• **Passage to read**:
(CVPR 2018) Data Distillation:Towards Omni-Supervised Learning

Radosavovic I, Dollár P, Girshick R, et al. Data distillation: Towards omni-supervised learning[C]//Proceedings of the IEEE Conference on Computer Vision and Pattern Recognition. 2018: 4119-4128.

1. Overview

1.1. Motivation

  • Semi-supervised simulates labeled/unlabeled data (upper-bounded on full annotated data)
  • Omni-supervised exploits extra unlabeled data (lower-bounded on full annotated data)
  • Model distillation distills knowledge from the prediction of multiple model

In this paper

  • it proposed data distillation which ensembles prediction from multiple transformations of unlabeled data, using single model
  • Do experiments on keypoint detection and object detection

1.2. Knowledge Distillation

  1. Train teacher model on large amount of labeled data (A)
  2. Generate annotation on unlabeled data (B) based on teacher model
  3. Retrain student model on data (A+B)
  • Problem. training model on its own prediction can not provide meaningful information
  • Solution. ensembling the prediction of the different transformation of unlabeled data (flipping, scaling)
  • Ensemble multiple model, Model Compression
  • FitNet
  • Cross modal distillation
  • Multi-view geometry
  • Auto-encoder (multiple capsule)

  • Self-training can be used for training object detection

  • Multiple views or perturbations of the data can provide useful signal for semi-supervised learning
    The method of this paper are also based on multiple geometric ransformations.

2. Data Distillation


  1. Train teacher model on labeled data (A)
  2. Apply teacher model to multiple transformation of unlabeled data (B)
  3. Ensemble the multiple prediction to get annotation
  4. Retrain student model on data (A+B)

(Data for locating visible targets)
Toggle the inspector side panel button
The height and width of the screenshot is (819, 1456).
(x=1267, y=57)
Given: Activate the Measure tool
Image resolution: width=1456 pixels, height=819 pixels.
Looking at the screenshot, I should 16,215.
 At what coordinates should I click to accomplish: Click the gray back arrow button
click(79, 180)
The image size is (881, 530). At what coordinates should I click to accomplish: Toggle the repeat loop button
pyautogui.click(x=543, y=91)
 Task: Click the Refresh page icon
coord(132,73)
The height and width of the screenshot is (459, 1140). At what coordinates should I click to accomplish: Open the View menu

• **Given problem**:
Resume the notes on data distillation, starting right after the final step of the procedure they list.

• **Output for this task**:
2.1. Multi-transform

  • multi-crop
  • multi-scale
    In the experiment of this paper, it used multi-scale and flipping.

2.2. Ensemble

  • Aggregated prediction generate new knowledge
  • Aggregated prediction outperform any single prediction

2.3. Ensemble way

2.3.1. Soft Label

  • average class probability
  • generate probability vector, not category label
  • not suitablefor structure output space (pose, detection)

2.3.2. Hard Label

  • need task specific logic (NMS for merging multiple box)

3. Detail of Pose Estimation

3.1. Selecting Prediction

Generate annotation only from the prediction that are above a certain score threshold. And found that

  • the average number of annotated instances per unlabeled image equal to labeled image’s (similar distribution)
  • still work robust and well when not equal

3.2. Retraining

  • retraining is better than fine-tuning (which is in a poor optimum).

4. Experiments

4.1. Data split

  • co-80. labeled
  • co-35. labeled
  • co-115. co-80 + co-35
  • un-120. unlabeled
  • s1m-180 (sports-1M static frame). dissimilar distribution

4.2. Amount of Annotated Data

  • 1:ρ in minibach.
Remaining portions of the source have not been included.